Arriving in sunny Southern California from a long and very cold Toronto winter is bound to put a smile on your face – and it certainly did for me. It was also nice to arrive early and get a chance to explore a bit of La Jolla or just go for a walk on the beach in the sunshine. A lot of other participants seemed to feel the same when we started talking during the workshop. What about the workshop though? Well, it was a two-day affair – see here for details of the talks – and covered topics from historical perspectives on the political economy of science to national and regional strategies for innovation. It’s obviously difficult to summarize all the talks since it might prove slightly repetitive, so I don’t want to do that here. Instead I’m going to write about some general themes that emerged from the workshop itself and discussions around it, as well as the general discussion we all had at the end about future directions. A number of themes emerged quite strongly from the workshop:
- Universities in crisis: While not an actual panel – and maybe it should have been – it was evident in many conversations and shared experiences that we are witnessing a tipping point in the future of the university. This is not just evident in the recent and ongoing strikes in Canadian universities or the implications of under-funding in European universities, most of the people I talked to had (horror?) stories to tell about threats to the university as a site for education and research. In particular, commercial interests are driving the university down a certain road which includes the outsourcing of the riskiest research to academics, while alternative visions of the role of universities in society are seriously lacking – creating these visions is something we need to do, urgently and forcefully.

What you will do ▸
1. Please list every place name in the workshop report.
2. Pick up the workshop report right after its final sentence and keep writing.

Recorded data ▸
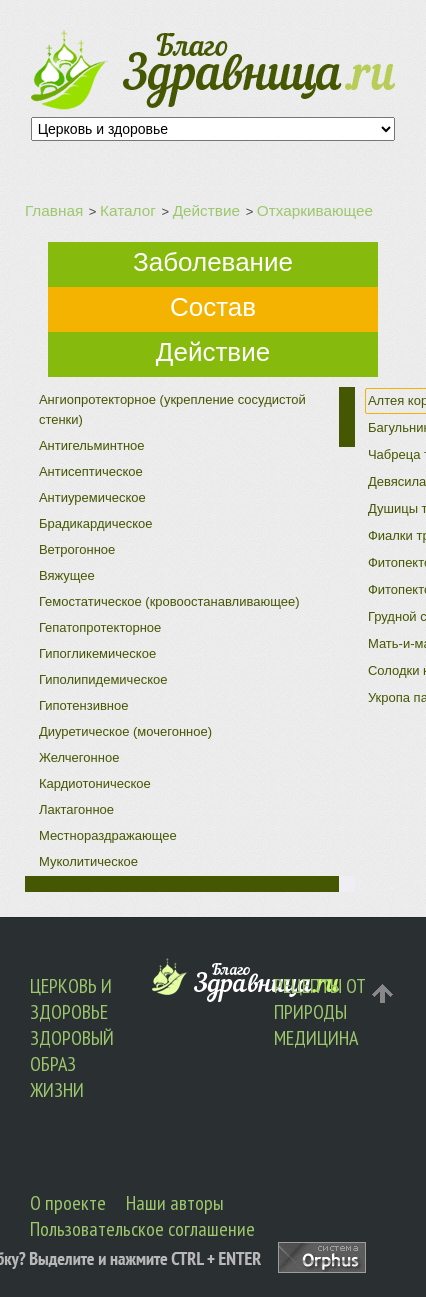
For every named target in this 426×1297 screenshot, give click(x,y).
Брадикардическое (96, 523)
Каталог (128, 210)
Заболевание (213, 262)
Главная (54, 210)
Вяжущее (67, 575)
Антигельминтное (92, 445)
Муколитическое (88, 861)
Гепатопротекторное (100, 627)
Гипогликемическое (97, 653)
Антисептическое (91, 471)
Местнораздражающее (108, 835)
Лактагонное (76, 809)
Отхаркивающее (315, 210)
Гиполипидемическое (103, 679)
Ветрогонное (77, 549)
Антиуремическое (92, 497)
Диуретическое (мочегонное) (125, 731)
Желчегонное (79, 757)
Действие (206, 210)
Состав (213, 307)
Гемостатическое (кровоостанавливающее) (169, 601)
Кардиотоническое (95, 783)
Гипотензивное (84, 705)
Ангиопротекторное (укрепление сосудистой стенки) (172, 409)
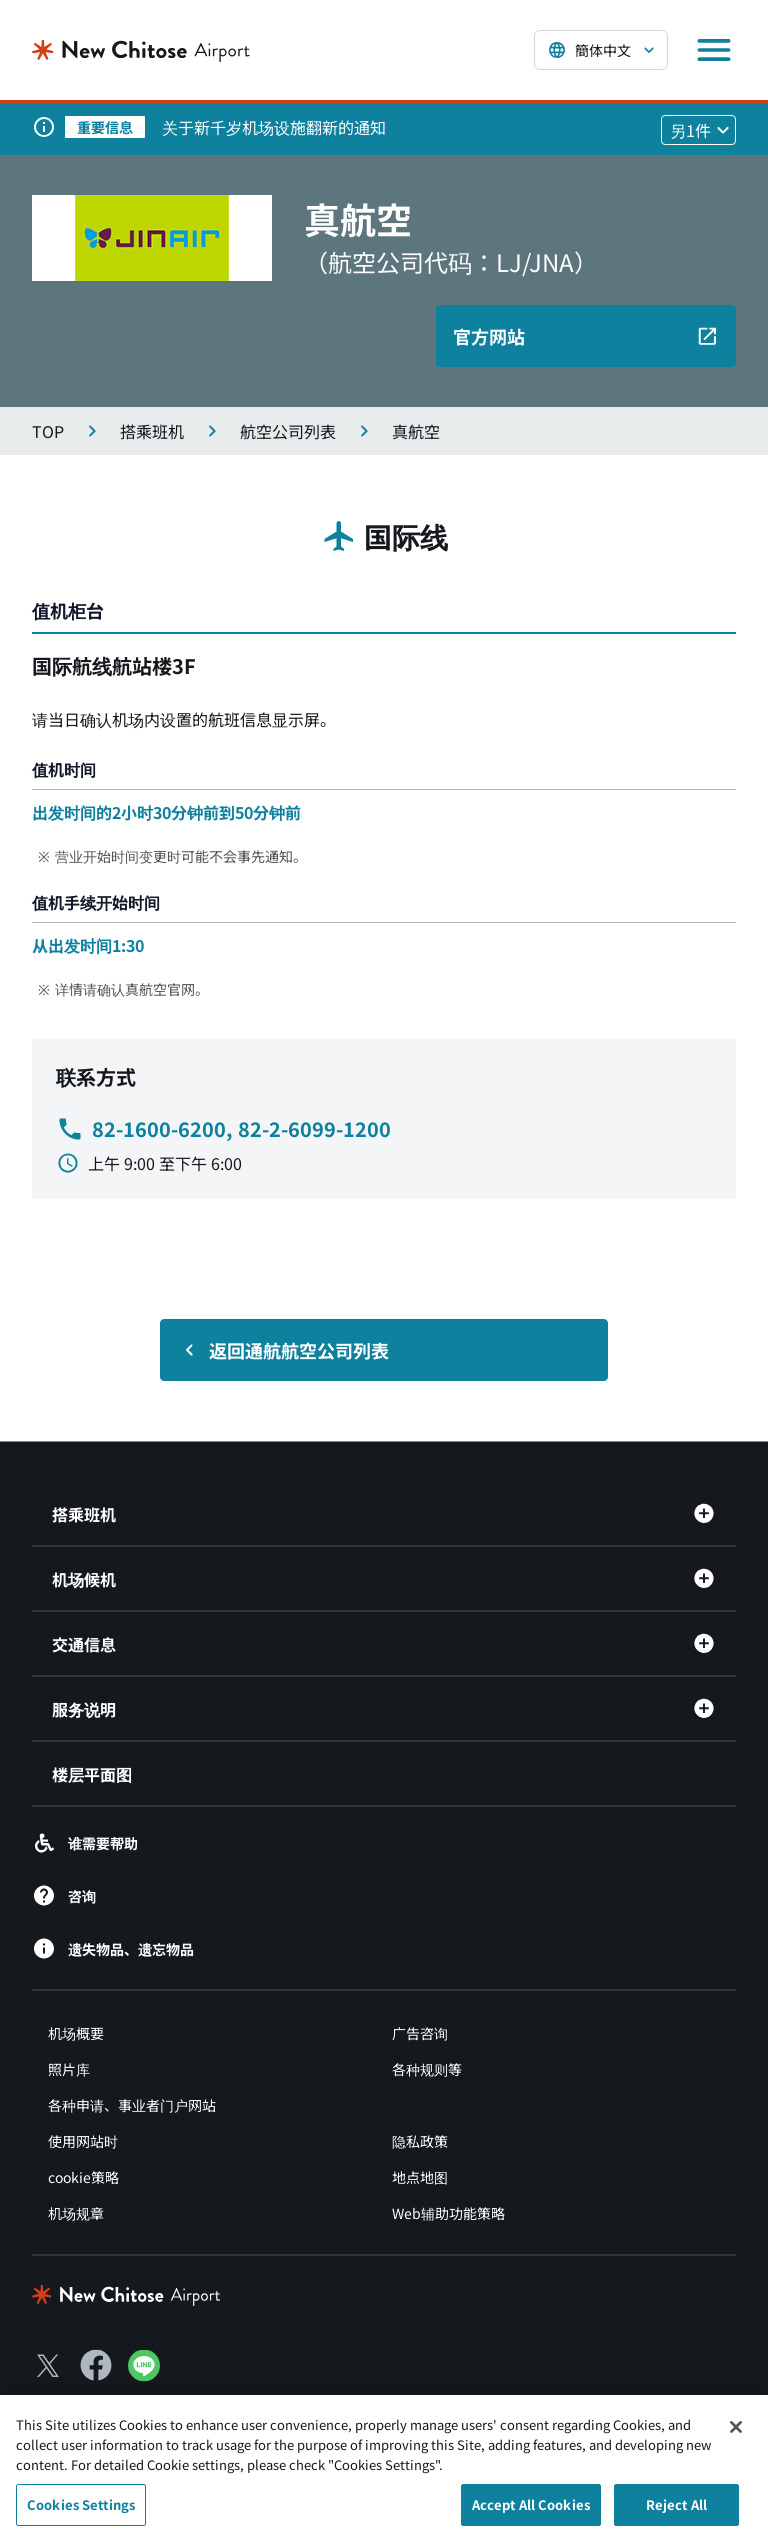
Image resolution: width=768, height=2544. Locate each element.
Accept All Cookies (531, 2513)
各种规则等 (427, 2069)
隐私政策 (420, 2141)
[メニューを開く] (714, 50)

Written answers ▸
1. Southern California, Toronto, La Jolla

2.
- What is innovation: As a key theme across all CPERI workshops, innovation obviously came up again and again, this time especially as it related to the idea of “responsible innovation”. What became obvious was that not only could we not agree on what these terms meant, it was also clear no-one else (e.g. policy-makers, politicians, business, etc.) could really agree either. Yet, innovation is frequently held up as the panacea for social and global issues (e.g. inequality, poverty, climate change, etc., etc.) and, therefore, as a social imperative. It’s possible that innovation has become yet another buzzword used to justify a range of deeply problematic assumptions about how we should organize society, govern ourselves and manage our economies. Again, it’s evident that we have an opportunity to ‘capture’ the term, and ensure that it denotes more than mere profit.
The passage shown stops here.